Ancora oggi quel processo suona tragicamente a monito non solo per i pubblici ministeri, per i difensori, per i giudici, e direi per i mass media, ma per ognuno di noi facente parte -tutti!- di quella indistinta "piazza" assetata di giustizia sommaria che, priva di carità, fa trasparire invidie, gelosie, rivalse.

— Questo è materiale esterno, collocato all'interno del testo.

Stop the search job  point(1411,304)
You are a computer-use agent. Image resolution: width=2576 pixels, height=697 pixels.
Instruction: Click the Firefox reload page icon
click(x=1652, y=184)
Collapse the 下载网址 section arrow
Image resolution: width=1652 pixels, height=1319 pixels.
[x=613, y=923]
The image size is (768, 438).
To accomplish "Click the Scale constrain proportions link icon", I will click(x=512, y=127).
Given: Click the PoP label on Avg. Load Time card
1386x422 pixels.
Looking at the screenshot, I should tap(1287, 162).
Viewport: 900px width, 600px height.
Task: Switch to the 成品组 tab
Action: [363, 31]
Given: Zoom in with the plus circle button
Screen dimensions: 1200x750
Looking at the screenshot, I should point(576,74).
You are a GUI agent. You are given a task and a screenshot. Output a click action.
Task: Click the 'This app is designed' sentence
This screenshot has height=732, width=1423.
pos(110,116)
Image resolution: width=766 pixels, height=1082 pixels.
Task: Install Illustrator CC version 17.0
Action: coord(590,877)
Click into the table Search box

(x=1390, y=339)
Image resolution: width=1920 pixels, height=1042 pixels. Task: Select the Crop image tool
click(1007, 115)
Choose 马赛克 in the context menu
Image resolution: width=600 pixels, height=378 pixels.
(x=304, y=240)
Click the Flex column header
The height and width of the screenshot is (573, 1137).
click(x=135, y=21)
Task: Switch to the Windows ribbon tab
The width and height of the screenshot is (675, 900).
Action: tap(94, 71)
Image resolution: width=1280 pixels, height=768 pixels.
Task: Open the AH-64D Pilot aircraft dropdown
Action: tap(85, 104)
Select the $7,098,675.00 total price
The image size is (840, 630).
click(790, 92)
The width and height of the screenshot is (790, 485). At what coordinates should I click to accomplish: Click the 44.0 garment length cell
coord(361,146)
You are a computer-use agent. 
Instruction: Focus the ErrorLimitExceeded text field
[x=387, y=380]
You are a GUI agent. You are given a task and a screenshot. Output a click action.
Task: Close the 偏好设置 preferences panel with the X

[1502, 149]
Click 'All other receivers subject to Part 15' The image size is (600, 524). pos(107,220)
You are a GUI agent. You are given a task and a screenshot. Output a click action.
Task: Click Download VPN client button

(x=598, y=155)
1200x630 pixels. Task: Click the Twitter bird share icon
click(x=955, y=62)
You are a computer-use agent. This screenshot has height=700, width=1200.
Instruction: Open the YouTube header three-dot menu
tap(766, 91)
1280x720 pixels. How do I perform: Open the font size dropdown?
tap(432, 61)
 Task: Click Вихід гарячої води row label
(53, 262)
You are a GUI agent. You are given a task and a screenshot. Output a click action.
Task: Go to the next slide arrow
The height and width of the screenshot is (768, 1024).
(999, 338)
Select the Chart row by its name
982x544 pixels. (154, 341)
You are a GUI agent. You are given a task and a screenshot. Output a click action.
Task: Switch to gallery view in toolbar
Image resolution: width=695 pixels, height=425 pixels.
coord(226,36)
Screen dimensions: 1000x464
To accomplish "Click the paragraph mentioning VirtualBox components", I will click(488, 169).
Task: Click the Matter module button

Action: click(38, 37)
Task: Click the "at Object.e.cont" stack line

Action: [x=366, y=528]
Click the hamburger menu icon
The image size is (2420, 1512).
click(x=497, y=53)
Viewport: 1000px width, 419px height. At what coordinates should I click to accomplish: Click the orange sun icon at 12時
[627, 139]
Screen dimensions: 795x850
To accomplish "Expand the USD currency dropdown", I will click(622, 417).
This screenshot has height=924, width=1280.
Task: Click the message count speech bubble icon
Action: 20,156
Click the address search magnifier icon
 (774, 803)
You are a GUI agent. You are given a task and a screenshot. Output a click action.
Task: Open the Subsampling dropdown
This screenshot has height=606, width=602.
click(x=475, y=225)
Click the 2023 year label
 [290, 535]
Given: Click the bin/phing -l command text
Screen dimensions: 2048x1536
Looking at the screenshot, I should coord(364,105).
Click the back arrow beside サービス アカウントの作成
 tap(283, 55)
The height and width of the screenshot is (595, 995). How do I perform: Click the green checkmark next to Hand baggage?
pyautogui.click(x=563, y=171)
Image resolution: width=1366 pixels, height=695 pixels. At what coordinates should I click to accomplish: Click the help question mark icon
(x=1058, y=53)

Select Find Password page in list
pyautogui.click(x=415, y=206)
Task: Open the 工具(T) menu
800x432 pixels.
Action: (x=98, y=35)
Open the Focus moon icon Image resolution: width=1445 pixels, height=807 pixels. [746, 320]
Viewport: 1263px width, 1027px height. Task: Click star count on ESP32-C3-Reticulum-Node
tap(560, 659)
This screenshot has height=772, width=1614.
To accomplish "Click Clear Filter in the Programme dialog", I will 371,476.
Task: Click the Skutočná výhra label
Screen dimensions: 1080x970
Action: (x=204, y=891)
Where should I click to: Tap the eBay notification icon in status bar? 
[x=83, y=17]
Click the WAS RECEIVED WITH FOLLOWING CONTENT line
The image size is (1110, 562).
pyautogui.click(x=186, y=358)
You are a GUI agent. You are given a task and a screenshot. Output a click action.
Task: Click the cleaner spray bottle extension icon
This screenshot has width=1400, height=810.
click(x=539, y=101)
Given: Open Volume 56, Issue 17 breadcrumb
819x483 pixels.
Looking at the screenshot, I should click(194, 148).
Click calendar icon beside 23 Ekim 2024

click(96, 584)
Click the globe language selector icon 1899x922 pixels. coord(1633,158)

Quanti "cristi" sono ancora oggi ingiustamente privati della libertà (per giudici a volte sbrigativi, a volte prevenuti perchè convinti "paladini/ missionari" d'un ordine sociale [quale,poi?] da affermare), processati e forse anche condannati per una giustizia che ricerca consensi -e non la "verità"- per soddisfare una piazza che invoca una giustizia esemplare? Quanti ingiustamente percorrono la via crucis del processo, dileggiati, umiliati (spesso unicamente alle loro famiglie), distrutti nel corpo e nello spirito, nella solitudine più nera, senza incontrare neppure un cireneo o quanto meno una Veronica che compia un gesto di solidarietà? Quanti,come Cristo, giungono al limite della sofferenza fino a dolersi "Dio mio,Dio mio, perchè m'hai abbandonato?"

Tendere finalmente ad un processo "giusto" che sia rispettoso non solo di formali regole di un crudele gioco tra parti contrapposte (accusa e difesa), ma pure della dignità dell'uomo -senza coazioni anche psicologiche- e che quindi, con "amore", si sforzi nella ricerca della verità!

Una "verità» che sia l'obiettivo primario della difesa e dell'accusa, e ancor più del giudice!

Altrimenti "quella sentenza" -paradigmaticamente- peserà sempre più sulle nostre coscienze!